The Laura Shannon Prize
The Sleepwalkers: How Europe Went to War in 1914
by Christopher Clark
Published by Harper
The Nanovic Institute for European Studies has awarded the 2015 Laura Shannon Prize in Contemporary European Studies to Christopher Clark for his book, The Sleepwalkers: How Europe Went to War in 1914, published by Harper. A. James McAdams, director of the Nanovic Institute for European Studies, praised the book for “the masterful treatment of one of the greatest turning points in modern history” and “its accessibility to all readers.” The Sleepwalkers has been published in nineteen countries, with more than 110,000 copies printed in English and 220,000 copies in German.
The $10,000 Laura Shannon Prize is presented annually to the author of the best book in European studies that transcends a focus on any one country, state, or people to stimulate new ways of thinking about contemporary Europe as a whole, and recognizes alternately books in the humanities and in history & social sciences. This cycle considered books in history and social sciences published in 2012 and 2013. Clark will accept the award and present a lecture in the fall semester of 2015 at the University of Notre Dame.

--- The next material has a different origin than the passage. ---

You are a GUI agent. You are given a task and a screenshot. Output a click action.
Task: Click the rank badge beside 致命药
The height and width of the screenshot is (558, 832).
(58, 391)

The Sleepwalkers: How Europe Went to War in 1914 is an amazing work of history writing. Uncommonly insightful, it combines fresh and thorough research in the primary sources, complete knowledge of the secondary literature, and a sure-footed ability both to analyze complex events and set them out in a compelling narrative. The book adds greatly to our knowledge and understanding of the war’s origins, keeping the focus initially on the Serbian question, which gives the story a sense of locality and contingency. With an impressive range of linguistic skills, Clark brings out the complexity of how momentous foreign policy decisions were reached in Austria, Germany, Russia, Great Britain, France, Serbia, Hungary, Italy, and the Ottoman Empire. In the end, The Sleepwalkers reveals how the particularities of politics and other structural factors are not isolated and merely contingent but, like what Machiavelli called Fortuna, combine and interact to produce large events in history like the First World War. It is not merely the best account we have of the event it explores, but a model for historical explanation altogether.
About the Author
Christopher Clark is Regius Professor of History at St. Catharine’s College at the University of Cambridge (U.K.).